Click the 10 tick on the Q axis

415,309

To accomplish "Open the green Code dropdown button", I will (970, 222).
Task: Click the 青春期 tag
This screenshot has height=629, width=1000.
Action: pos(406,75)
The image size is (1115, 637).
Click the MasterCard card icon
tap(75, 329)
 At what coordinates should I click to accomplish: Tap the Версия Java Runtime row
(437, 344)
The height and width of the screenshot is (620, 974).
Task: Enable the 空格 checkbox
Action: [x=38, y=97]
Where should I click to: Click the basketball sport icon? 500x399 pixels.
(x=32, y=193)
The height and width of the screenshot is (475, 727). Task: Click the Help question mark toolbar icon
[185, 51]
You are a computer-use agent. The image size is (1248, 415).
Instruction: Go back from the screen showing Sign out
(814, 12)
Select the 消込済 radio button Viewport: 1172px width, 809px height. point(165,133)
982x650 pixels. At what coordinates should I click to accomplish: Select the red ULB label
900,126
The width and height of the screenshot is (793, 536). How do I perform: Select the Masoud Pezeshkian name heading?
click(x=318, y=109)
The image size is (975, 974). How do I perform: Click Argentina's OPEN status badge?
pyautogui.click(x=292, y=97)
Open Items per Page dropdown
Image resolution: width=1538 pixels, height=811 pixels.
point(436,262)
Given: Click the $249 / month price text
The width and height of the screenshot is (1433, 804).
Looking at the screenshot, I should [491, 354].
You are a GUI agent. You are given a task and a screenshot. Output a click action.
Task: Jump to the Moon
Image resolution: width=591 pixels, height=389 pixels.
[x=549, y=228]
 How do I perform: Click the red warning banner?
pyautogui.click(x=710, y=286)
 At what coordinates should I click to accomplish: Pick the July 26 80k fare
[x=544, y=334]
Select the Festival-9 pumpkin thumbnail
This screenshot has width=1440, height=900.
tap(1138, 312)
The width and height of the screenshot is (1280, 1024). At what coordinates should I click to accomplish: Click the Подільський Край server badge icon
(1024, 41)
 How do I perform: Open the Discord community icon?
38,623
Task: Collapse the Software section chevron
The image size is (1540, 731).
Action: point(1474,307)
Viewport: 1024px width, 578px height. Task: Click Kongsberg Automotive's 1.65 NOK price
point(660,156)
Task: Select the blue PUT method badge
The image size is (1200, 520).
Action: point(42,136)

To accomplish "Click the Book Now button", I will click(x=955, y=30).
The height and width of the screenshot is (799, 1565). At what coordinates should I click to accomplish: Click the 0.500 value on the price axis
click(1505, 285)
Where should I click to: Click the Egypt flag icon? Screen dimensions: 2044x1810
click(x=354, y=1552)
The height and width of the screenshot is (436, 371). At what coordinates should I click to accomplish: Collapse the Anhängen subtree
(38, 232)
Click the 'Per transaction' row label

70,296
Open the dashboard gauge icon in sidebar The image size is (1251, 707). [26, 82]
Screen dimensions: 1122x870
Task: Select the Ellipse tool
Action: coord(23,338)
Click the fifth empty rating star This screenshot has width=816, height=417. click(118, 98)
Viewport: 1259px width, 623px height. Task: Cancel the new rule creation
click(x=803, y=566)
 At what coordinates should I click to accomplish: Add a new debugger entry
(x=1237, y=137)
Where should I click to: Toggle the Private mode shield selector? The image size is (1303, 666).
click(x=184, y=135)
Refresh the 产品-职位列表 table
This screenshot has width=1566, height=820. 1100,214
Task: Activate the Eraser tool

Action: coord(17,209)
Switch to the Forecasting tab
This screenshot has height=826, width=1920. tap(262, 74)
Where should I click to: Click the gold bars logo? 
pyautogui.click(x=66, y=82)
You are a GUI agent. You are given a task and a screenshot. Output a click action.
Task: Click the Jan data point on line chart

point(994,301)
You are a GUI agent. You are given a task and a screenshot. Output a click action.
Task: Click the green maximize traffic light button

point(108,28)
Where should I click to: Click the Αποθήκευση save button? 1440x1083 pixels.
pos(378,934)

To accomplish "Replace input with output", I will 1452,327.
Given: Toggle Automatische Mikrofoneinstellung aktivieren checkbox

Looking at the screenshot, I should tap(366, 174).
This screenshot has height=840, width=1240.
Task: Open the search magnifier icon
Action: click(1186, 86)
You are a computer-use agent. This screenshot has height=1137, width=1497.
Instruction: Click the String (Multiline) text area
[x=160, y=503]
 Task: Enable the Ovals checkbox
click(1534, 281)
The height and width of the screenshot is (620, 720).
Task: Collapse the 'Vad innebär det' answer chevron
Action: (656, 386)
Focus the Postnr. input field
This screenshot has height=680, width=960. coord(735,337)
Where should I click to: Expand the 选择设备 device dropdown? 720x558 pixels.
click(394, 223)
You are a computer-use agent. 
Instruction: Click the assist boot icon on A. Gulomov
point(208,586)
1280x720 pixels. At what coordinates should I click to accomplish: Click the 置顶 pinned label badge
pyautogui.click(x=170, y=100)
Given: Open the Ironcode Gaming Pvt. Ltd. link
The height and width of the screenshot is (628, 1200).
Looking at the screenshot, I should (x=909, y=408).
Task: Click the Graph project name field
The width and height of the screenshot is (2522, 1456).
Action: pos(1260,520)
___
Rewrite all of the rows above, replacing every occurrence of "At what coordinates should I click to accomplish" with "Where should I click to carry out" and leaving everything else unchanged.

### SOLVED PROBLEM
Click the 10 tick on the Q axis

415,309

To accomplish "Open the green Code dropdown button", I will (970, 222).
Task: Click the 青春期 tag
This screenshot has height=629, width=1000.
Action: pos(406,75)
The image size is (1115, 637).
Click the MasterCard card icon
tap(75, 329)
 Where should I click to carry out: Tap the Версия Java Runtime row
(437, 344)
The height and width of the screenshot is (620, 974).
Task: Enable the 空格 checkbox
Action: [x=38, y=97]
Where should I click to: Click the basketball sport icon? 500x399 pixels.
(x=32, y=193)
The height and width of the screenshot is (475, 727). Task: Click the Help question mark toolbar icon
[185, 51]
You are a computer-use agent. The image size is (1248, 415).
Instruction: Go back from the screen showing Sign out
(814, 12)
Select the 消込済 radio button Viewport: 1172px width, 809px height. point(165,133)
982x650 pixels. Where should I click to carry out: Select the red ULB label
900,126
The width and height of the screenshot is (793, 536). How do I perform: Select the Masoud Pezeshkian name heading?
click(x=318, y=109)
The image size is (975, 974). How do I perform: Click Argentina's OPEN status badge?
pyautogui.click(x=292, y=97)
Open Items per Page dropdown
Image resolution: width=1538 pixels, height=811 pixels.
point(436,262)
Given: Click the $249 / month price text
The width and height of the screenshot is (1433, 804).
Looking at the screenshot, I should [491, 354].
You are a GUI agent. You are given a task and a screenshot. Output a click action.
Task: Jump to the Moon
Image resolution: width=591 pixels, height=389 pixels.
[x=549, y=228]
 How do I perform: Click the red warning banner?
pyautogui.click(x=710, y=286)
 Where should I click to carry out: Pick the July 26 80k fare
[x=544, y=334]
Select the Festival-9 pumpkin thumbnail
This screenshot has width=1440, height=900.
tap(1138, 312)
The width and height of the screenshot is (1280, 1024). Where should I click to carry out: Click the Подільський Край server badge icon
(1024, 41)
 How do I perform: Open the Discord community icon?
38,623
Task: Collapse the Software section chevron
The image size is (1540, 731).
Action: point(1474,307)
Viewport: 1024px width, 578px height. Task: Click Kongsberg Automotive's 1.65 NOK price
point(660,156)
Task: Select the blue PUT method badge
The image size is (1200, 520).
Action: point(42,136)

To accomplish "Click the Book Now button", I will click(x=955, y=30).
The height and width of the screenshot is (799, 1565). Where should I click to carry out: Click the 0.500 value on the price axis
click(1505, 285)
Where should I click to: Click the Egypt flag icon? Screen dimensions: 2044x1810
click(x=354, y=1552)
The height and width of the screenshot is (436, 371). Where should I click to carry out: Collapse the Anhängen subtree
(38, 232)
Click the 'Per transaction' row label

70,296
Open the dashboard gauge icon in sidebar The image size is (1251, 707). [26, 82]
Screen dimensions: 1122x870
Task: Select the Ellipse tool
Action: coord(23,338)
Click the fifth empty rating star This screenshot has width=816, height=417. click(118, 98)
Viewport: 1259px width, 623px height. Task: Cancel the new rule creation
click(x=803, y=566)
 Where should I click to carry out: Add a new debugger entry
(x=1237, y=137)
Where should I click to: Toggle the Private mode shield selector? The image size is (1303, 666).
click(x=184, y=135)
Refresh the 产品-职位列表 table
This screenshot has width=1566, height=820. 1100,214
Task: Activate the Eraser tool

Action: coord(17,209)
Switch to the Forecasting tab
This screenshot has height=826, width=1920. tap(262, 74)
Where should I click to: Click the gold bars logo? 
pyautogui.click(x=66, y=82)
You are a GUI agent. You are given a task and a screenshot. Output a click action.
Task: Click the Jan data point on line chart

point(994,301)
You are a GUI agent. You are given a task and a screenshot. Output a click action.
Task: Click the green maximize traffic light button

point(108,28)
Where should I click to: Click the Αποθήκευση save button? 1440x1083 pixels.
pos(378,934)

To accomplish "Replace input with output", I will 1452,327.
Given: Toggle Automatische Mikrofoneinstellung aktivieren checkbox

Looking at the screenshot, I should tap(366, 174).
This screenshot has height=840, width=1240.
Task: Open the search magnifier icon
Action: click(1186, 86)
You are a computer-use agent. This screenshot has height=1137, width=1497.
Instruction: Click the String (Multiline) text area
[x=160, y=503]
 Task: Enable the Ovals checkbox
click(1534, 281)
The height and width of the screenshot is (620, 720).
Task: Collapse the 'Vad innebär det' answer chevron
Action: (656, 386)
Focus the Postnr. input field
This screenshot has height=680, width=960. coord(735,337)
Where should I click to: Expand the 选择设备 device dropdown? 720x558 pixels.
click(394, 223)
You are a computer-use agent. 
Instruction: Click the assist boot icon on A. Gulomov
point(208,586)
1280x720 pixels. Where should I click to carry out: Click the 置顶 pinned label badge
pyautogui.click(x=170, y=100)
Given: Open the Ironcode Gaming Pvt. Ltd. link
The height and width of the screenshot is (628, 1200).
Looking at the screenshot, I should (x=909, y=408).
Task: Click the Graph project name field
The width and height of the screenshot is (2522, 1456).
Action: pos(1260,520)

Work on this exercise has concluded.